Excellent Aussie commentary on smacking

Parent’s love leads to disciplineJane Fynes-Clinton From: The Courier-Mail December 29, 2011
THE S-word has bobbed up again, obfuscating what is truly important, selfishly drawing attention and stealing rational decision-making. Smacking is always a contentious topic, the kind on which everyone has a view, whether they are a parent or not. But this time, tragically, it has been given more weight than love. A court has stopped a NSW couple from adopting two children, aged eight and 11, because of claims they smacked them. The couple fostered the children for four years. The birth parents are unable to look after the pair due to dreadful circumstances and Acting Justice William Windeyer told the Supreme Court in NSW the children called the foster pair Mum and Dad. They are, in practice if not in law, a family. He said the foster parents were devoted and were considered “very suitable” to adopt the children, but one child had told a psychologist he had been smacked and hit with a spoon. The judge said “such methods of discipline are not regarded as acceptable”. That these foster parents love the children as their own should be enough. That they may or may not have smacked them to discipline them should be moot. Two children have been prevented for now from having a real, permanent family because of a perception of community disapproval about smacking.
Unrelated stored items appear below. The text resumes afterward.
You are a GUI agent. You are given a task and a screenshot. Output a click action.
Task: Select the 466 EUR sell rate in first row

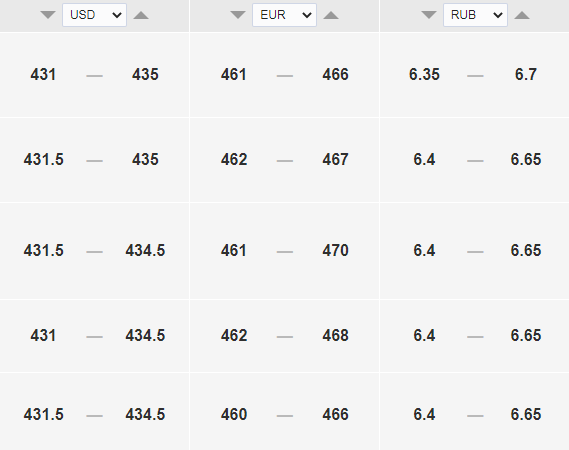click(x=336, y=74)
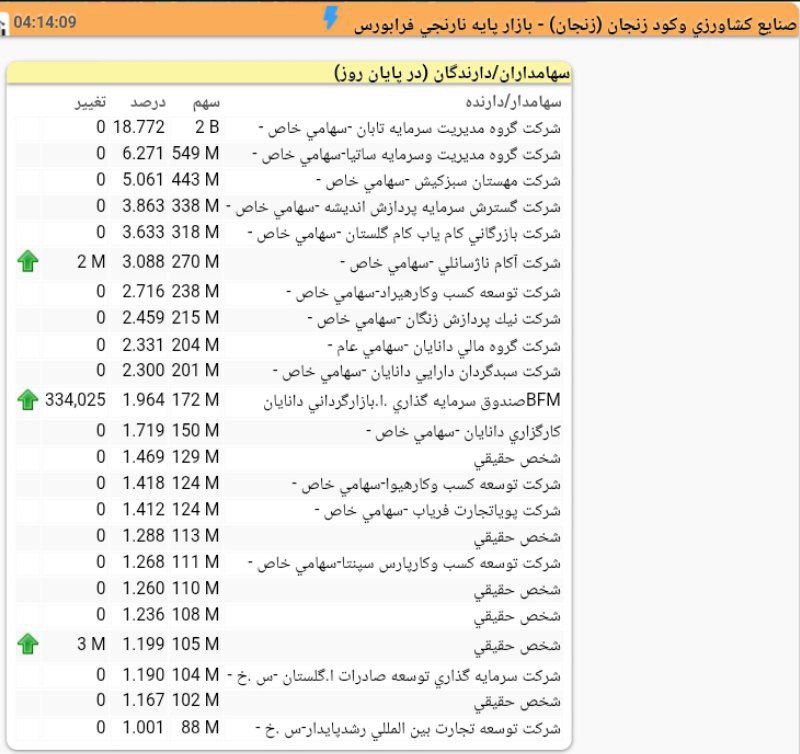Click the تغییر column header

[89, 101]
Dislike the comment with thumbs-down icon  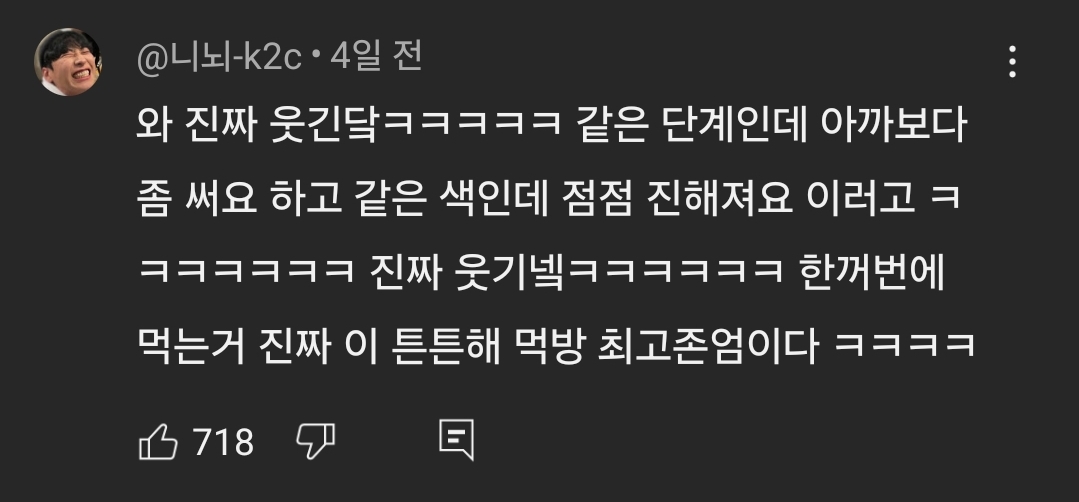tap(315, 441)
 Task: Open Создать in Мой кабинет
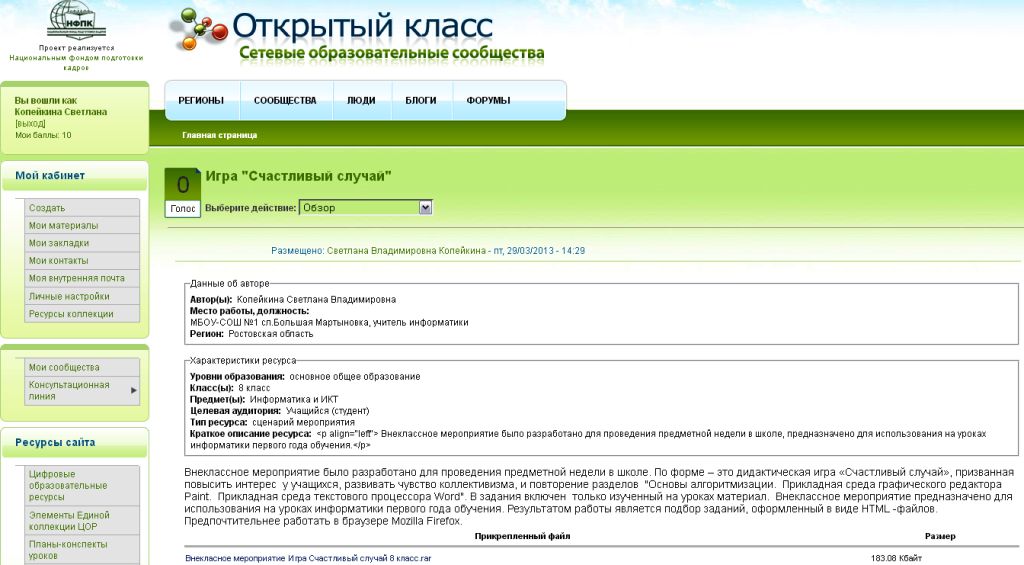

Regardless of whether or not the foster parents smacked the children, other people do. For the judge to say it is not regarded as acceptable might be true only in some quarters. But smacking has become a secret sort of discipline. Parents don’t admit doing it for fear of being labelled child abusers and violence mongers. Yet many do it, even if they are not these things. When a behaviour is forced underground, it morphs and grows. It can become dangerous. We need to be careful to keep discussion of disciplinary measures for our children out in the open…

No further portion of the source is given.